● Aim 1: In the rows, could you rewrite the part that opens with the line containing "Given: Open personalization" and closes with the line containing "click(57, 309)", swapping "Image resolution" for "Screenshot resolution" and leaving everything else unchanged?

··· Page text ···

Amphitryon ("harassing either side") was a Theban general, who was originally from Tiryns in the eastern part of the Peloponnese. He was friends with Panopeus.

Having accidentally killed his uncle Electryon, king of Mycenae, Amphitryon was driven out by another uncle, Sthenelus. He fled with Alcmene, Electryon's daughter, to Thebes, where he was cleansed from the guilt of blood by Creon, his maternal uncle, king of Thebes.

Alcmene, who was pregnant and had been betrothed to Amphitryon by her father, refused to marry him until he had avenged the death of her brothers, all of whom except one had fallen in battle against the Taphians. It was on his return from this expedition that Electryon had been killed. Amphitryon accordingly took the field against the Taphians, accompanied by Creon, who had agreed to assist him on condition that he slew the Teumessian fox which had been sent by Dionysus to ravage the country.

The Taphians, however, remained invincible until Comaetho, the king's daughter, out of love for Amphitryon cut off her father's golden hair, the possession of which rendered her immortal. Having defeated the enemy, Amphitryon put Comaetho to death and handed over the kingdom of the Taphians to Cephalus. On his return to Thebes, he married Alcmene, who gave birth to twin sons, Iphicles and Heracles. Only the former was the son of Amphitryon because Heracles was the son of Zeus, who had visited Alcemne during Amphitryon's absence.

He fell in battle against the Minyans, against whom he had undertaken an expedition, accompanied by the youthful Heracles, to deliver Thebes from a disgraceful tribute. In the play Heracles by Euripides, Amphitryon survives to witness the murders of Heracles' children and wife.

···

● Aim 2: According to the page text about Amphitryon, who cleansed him from the guilt of blood at Thebes?

··· Records provided ···

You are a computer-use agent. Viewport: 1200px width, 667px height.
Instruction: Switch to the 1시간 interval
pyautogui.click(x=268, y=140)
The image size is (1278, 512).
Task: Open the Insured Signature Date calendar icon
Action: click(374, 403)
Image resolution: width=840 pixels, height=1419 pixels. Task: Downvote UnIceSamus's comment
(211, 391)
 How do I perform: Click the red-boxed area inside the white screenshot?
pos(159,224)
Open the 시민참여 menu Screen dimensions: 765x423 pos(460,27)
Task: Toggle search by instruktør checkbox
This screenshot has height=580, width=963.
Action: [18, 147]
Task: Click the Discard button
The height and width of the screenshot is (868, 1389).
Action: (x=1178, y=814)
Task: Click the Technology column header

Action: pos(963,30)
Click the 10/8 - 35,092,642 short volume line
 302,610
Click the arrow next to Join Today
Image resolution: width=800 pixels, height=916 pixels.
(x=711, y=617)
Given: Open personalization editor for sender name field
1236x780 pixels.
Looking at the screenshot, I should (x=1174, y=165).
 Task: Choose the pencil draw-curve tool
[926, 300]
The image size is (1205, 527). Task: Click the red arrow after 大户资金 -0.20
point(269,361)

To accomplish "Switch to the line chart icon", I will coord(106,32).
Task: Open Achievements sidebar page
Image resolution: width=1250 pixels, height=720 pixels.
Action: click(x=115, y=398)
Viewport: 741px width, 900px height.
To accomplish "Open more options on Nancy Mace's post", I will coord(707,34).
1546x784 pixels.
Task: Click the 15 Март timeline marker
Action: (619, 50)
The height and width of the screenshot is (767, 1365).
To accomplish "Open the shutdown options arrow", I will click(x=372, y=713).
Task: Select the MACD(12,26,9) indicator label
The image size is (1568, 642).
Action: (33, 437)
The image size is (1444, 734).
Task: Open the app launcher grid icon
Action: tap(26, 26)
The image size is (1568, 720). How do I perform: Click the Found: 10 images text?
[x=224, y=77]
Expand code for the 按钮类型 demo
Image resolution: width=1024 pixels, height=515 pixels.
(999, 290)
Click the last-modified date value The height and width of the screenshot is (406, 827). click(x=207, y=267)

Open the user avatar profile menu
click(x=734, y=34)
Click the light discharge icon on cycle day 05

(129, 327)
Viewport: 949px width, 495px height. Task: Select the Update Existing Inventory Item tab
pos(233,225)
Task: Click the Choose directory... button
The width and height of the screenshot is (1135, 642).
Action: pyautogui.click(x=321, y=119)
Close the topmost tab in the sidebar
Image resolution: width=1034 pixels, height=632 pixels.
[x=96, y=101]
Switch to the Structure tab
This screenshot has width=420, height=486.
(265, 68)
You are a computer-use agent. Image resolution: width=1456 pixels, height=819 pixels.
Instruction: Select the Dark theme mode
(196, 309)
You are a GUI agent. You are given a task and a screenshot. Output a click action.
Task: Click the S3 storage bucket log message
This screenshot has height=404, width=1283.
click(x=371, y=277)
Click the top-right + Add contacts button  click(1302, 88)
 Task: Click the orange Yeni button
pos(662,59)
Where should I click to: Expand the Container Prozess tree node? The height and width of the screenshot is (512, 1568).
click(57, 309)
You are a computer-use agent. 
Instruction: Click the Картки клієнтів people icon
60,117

···

● Task result 1:
Given: Open personalization editor for sender name field
1236x780 pixels.
Looking at the screenshot, I should (x=1174, y=165).
 Task: Choose the pencil draw-curve tool
[926, 300]
The image size is (1205, 527). Task: Click the red arrow after 大户资金 -0.20
point(269,361)

To accomplish "Switch to the line chart icon", I will coord(106,32).
Task: Open Achievements sidebar page
Screenshot resolution: width=1250 pixels, height=720 pixels.
Action: click(x=115, y=398)
Viewport: 741px width, 900px height.
To accomplish "Open more options on Nancy Mace's post", I will coord(707,34).
1546x784 pixels.
Task: Click the 15 Март timeline marker
Action: (619, 50)
The height and width of the screenshot is (767, 1365).
To accomplish "Open the shutdown options arrow", I will click(x=372, y=713).
Task: Select the MACD(12,26,9) indicator label
The image size is (1568, 642).
Action: (33, 437)
The image size is (1444, 734).
Task: Open the app launcher grid icon
Action: tap(26, 26)
The image size is (1568, 720). How do I perform: Click the Found: 10 images text?
[x=224, y=77]
Expand code for the 按钮类型 demo
Screenshot resolution: width=1024 pixels, height=515 pixels.
(999, 290)
Click the last-modified date value The height and width of the screenshot is (406, 827). click(x=207, y=267)

Open the user avatar profile menu
click(x=734, y=34)
Click the light discharge icon on cycle day 05

(129, 327)
Viewport: 949px width, 495px height. Task: Select the Update Existing Inventory Item tab
pos(233,225)
Task: Click the Choose directory... button
The width and height of the screenshot is (1135, 642).
Action: pyautogui.click(x=321, y=119)
Close the topmost tab in the sidebar
Screenshot resolution: width=1034 pixels, height=632 pixels.
[x=96, y=101]
Switch to the Structure tab
This screenshot has width=420, height=486.
(265, 68)
You are a computer-use agent. Screenshot resolution: width=1456 pixels, height=819 pixels.
Instruction: Select the Dark theme mode
(196, 309)
You are a GUI agent. You are given a task and a screenshot. Output a click action.
Task: Click the S3 storage bucket log message
This screenshot has height=404, width=1283.
click(x=371, y=277)
Click the top-right + Add contacts button  click(1302, 88)
 Task: Click the orange Yeni button
pos(662,59)
Where should I click to: Expand the Container Prozess tree node? The height and width of the screenshot is (512, 1568).
click(57, 309)

● Task result 2: Creon, his maternal uncle and king of Thebes.